[Your assignment]: Pick each line containing the word "agent" out of the data below.

===== Listed entries =====

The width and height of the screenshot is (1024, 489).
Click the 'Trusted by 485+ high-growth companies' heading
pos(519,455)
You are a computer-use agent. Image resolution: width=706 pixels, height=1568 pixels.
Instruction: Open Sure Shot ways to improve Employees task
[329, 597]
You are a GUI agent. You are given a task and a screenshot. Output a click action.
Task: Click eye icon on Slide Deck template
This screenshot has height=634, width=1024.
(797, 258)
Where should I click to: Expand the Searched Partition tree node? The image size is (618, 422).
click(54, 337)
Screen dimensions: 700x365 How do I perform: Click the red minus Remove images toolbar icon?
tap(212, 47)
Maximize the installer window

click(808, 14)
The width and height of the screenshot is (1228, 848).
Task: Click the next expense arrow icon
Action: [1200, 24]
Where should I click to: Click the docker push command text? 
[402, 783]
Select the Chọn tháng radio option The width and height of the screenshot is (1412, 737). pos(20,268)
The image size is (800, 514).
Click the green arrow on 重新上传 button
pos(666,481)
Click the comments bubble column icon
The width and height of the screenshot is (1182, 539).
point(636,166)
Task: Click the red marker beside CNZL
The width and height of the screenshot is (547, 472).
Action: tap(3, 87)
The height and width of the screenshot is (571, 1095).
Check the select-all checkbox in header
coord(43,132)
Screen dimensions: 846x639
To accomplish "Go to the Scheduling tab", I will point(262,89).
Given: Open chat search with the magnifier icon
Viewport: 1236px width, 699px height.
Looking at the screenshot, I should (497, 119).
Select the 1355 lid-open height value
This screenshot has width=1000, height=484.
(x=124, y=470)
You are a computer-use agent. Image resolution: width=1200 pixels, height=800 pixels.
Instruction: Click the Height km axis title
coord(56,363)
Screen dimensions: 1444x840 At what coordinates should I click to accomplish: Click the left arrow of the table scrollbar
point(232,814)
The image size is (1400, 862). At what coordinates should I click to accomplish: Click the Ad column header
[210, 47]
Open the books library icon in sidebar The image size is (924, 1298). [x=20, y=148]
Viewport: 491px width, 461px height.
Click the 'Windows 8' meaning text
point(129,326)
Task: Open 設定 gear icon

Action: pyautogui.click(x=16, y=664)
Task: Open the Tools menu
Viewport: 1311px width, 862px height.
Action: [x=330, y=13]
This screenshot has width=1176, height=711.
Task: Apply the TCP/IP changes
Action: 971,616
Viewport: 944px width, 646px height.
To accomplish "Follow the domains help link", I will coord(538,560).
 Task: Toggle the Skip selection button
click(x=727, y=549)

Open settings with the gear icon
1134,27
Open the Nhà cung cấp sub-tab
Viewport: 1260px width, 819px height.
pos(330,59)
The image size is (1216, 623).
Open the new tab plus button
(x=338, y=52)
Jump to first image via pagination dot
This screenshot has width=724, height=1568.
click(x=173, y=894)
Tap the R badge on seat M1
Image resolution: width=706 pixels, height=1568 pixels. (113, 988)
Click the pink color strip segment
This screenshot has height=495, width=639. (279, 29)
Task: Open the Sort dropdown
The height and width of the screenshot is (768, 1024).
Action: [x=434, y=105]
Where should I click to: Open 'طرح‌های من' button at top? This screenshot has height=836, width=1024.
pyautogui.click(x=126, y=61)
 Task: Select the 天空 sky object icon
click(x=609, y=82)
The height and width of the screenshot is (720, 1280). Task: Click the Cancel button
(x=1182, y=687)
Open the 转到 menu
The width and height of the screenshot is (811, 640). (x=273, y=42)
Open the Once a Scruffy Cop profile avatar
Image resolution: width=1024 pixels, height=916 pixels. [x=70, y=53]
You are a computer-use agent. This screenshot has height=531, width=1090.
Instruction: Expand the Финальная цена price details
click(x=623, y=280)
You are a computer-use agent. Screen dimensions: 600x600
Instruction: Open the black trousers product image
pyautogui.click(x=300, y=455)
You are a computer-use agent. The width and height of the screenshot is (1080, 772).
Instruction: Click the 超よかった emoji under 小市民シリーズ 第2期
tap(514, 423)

=====

[Task result]:
You are a computer-use agent. Image resolution: width=706 pixels, height=1568 pixels.
You are a GUI agent. You are given a task and a screenshot. Output a click action.
You are a computer-use agent. Image resolution: width=1200 pixels, height=800 pixels.
You are a computer-use agent. This screenshot has height=531, width=1090.
You are a computer-use agent. Screen dimensions: 600x600
You are a computer-use agent. The width and height of the screenshot is (1080, 772).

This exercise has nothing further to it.